## What you will do
Please reproduce each line of the data below as it stands.

[Pixel coordinate grounding data]
-=-=-=-=-

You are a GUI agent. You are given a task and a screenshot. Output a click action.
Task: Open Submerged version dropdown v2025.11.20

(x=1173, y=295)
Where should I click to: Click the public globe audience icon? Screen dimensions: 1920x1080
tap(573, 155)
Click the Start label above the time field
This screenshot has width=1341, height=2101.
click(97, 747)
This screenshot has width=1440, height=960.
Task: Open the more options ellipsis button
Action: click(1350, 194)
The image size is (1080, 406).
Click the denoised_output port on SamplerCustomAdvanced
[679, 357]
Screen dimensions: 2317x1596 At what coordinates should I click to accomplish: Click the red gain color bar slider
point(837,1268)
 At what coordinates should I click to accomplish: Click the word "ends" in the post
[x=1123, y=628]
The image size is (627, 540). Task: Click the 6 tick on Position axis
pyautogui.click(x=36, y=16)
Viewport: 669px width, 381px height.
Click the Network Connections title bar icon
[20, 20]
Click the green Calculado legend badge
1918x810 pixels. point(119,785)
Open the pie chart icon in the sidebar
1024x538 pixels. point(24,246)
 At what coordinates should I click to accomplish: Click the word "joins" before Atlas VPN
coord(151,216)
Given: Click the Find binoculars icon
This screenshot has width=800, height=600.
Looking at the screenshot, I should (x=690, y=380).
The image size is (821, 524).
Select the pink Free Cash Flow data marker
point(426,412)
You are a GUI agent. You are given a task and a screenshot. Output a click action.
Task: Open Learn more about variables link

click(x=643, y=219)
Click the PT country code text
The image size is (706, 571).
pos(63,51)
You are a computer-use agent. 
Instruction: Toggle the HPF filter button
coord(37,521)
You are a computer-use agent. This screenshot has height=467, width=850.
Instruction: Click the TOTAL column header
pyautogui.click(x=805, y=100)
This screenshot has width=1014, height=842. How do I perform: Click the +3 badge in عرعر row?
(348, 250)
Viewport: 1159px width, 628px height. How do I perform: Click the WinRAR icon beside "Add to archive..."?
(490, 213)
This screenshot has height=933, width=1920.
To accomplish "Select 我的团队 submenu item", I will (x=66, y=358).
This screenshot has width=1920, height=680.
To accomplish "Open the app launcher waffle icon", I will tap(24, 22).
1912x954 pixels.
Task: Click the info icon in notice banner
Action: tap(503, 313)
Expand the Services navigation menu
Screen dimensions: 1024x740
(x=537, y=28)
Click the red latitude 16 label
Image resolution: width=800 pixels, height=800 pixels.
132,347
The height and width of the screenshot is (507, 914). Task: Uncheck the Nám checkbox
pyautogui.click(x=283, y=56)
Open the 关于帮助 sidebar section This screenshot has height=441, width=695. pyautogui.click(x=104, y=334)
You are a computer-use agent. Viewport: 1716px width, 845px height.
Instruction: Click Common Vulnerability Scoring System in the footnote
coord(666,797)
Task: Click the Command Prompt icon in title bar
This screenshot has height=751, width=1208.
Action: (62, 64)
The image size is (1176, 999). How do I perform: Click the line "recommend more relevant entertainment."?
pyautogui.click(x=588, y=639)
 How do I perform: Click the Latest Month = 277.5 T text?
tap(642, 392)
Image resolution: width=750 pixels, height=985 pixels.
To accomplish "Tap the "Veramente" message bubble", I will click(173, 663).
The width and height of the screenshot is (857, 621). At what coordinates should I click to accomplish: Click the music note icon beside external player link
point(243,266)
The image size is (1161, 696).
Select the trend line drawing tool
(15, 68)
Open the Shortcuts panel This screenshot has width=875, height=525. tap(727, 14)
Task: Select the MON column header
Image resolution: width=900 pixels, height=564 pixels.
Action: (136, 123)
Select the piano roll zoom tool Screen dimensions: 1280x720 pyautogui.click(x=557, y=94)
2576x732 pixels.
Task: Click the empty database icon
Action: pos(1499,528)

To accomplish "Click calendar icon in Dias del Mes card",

-=-=-=-=-

## Answer
You are a GUI agent. You are given a task and a screenshot. Output a click action.
Task: Open Submerged version dropdown v2025.11.20

(x=1173, y=295)
Where should I click to: Click the public globe audience icon? Screen dimensions: 1920x1080
tap(573, 155)
Click the Start label above the time field
This screenshot has width=1341, height=2101.
click(97, 747)
This screenshot has width=1440, height=960.
Task: Open the more options ellipsis button
Action: click(1350, 194)
The image size is (1080, 406).
Click the denoised_output port on SamplerCustomAdvanced
[679, 357]
Screen dimensions: 2317x1596 At what coordinates should I click to accomplish: Click the red gain color bar slider
point(837,1268)
 At what coordinates should I click to accomplish: Click the word "ends" in the post
[x=1123, y=628]
The image size is (627, 540). Task: Click the 6 tick on Position axis
pyautogui.click(x=36, y=16)
Viewport: 669px width, 381px height.
Click the Network Connections title bar icon
[20, 20]
Click the green Calculado legend badge
1918x810 pixels. point(119,785)
Open the pie chart icon in the sidebar
1024x538 pixels. point(24,246)
 At what coordinates should I click to accomplish: Click the word "joins" before Atlas VPN
coord(151,216)
Given: Click the Find binoculars icon
This screenshot has width=800, height=600.
Looking at the screenshot, I should (x=690, y=380).
The image size is (821, 524).
Select the pink Free Cash Flow data marker
point(426,412)
You are a GUI agent. You are given a task and a screenshot. Output a click action.
Task: Open Learn more about variables link

click(x=643, y=219)
Click the PT country code text
The image size is (706, 571).
pos(63,51)
You are a computer-use agent. 
Instruction: Toggle the HPF filter button
coord(37,521)
You are a computer-use agent. This screenshot has height=467, width=850.
Instruction: Click the TOTAL column header
pyautogui.click(x=805, y=100)
This screenshot has width=1014, height=842. How do I perform: Click the +3 badge in عرعر row?
(348, 250)
Viewport: 1159px width, 628px height. How do I perform: Click the WinRAR icon beside "Add to archive..."?
(490, 213)
This screenshot has height=933, width=1920.
To accomplish "Select 我的团队 submenu item", I will (x=66, y=358).
This screenshot has width=1920, height=680.
To accomplish "Open the app launcher waffle icon", I will tap(24, 22).
1912x954 pixels.
Task: Click the info icon in notice banner
Action: tap(503, 313)
Expand the Services navigation menu
Screen dimensions: 1024x740
(x=537, y=28)
Click the red latitude 16 label
Image resolution: width=800 pixels, height=800 pixels.
132,347
The height and width of the screenshot is (507, 914). Task: Uncheck the Nám checkbox
pyautogui.click(x=283, y=56)
Open the 关于帮助 sidebar section This screenshot has height=441, width=695. pyautogui.click(x=104, y=334)
You are a computer-use agent. Viewport: 1716px width, 845px height.
Instruction: Click Common Vulnerability Scoring System in the footnote
coord(666,797)
Task: Click the Command Prompt icon in title bar
This screenshot has height=751, width=1208.
Action: (62, 64)
The image size is (1176, 999). How do I perform: Click the line "recommend more relevant entertainment."?
pyautogui.click(x=588, y=639)
 How do I perform: Click the Latest Month = 277.5 T text?
tap(642, 392)
Image resolution: width=750 pixels, height=985 pixels.
To accomplish "Tap the "Veramente" message bubble", I will click(173, 663).
The width and height of the screenshot is (857, 621). At what coordinates should I click to accomplish: Click the music note icon beside external player link
point(243,266)
The image size is (1161, 696).
Select the trend line drawing tool
(15, 68)
Open the Shortcuts panel This screenshot has width=875, height=525. tap(727, 14)
Task: Select the MON column header
Image resolution: width=900 pixels, height=564 pixels.
Action: (136, 123)
Select the piano roll zoom tool Screen dimensions: 1280x720 pyautogui.click(x=557, y=94)
2576x732 pixels.
Task: Click the empty database icon
Action: pos(1499,528)

To accomplish "Click calendar icon in Dias del Mes card",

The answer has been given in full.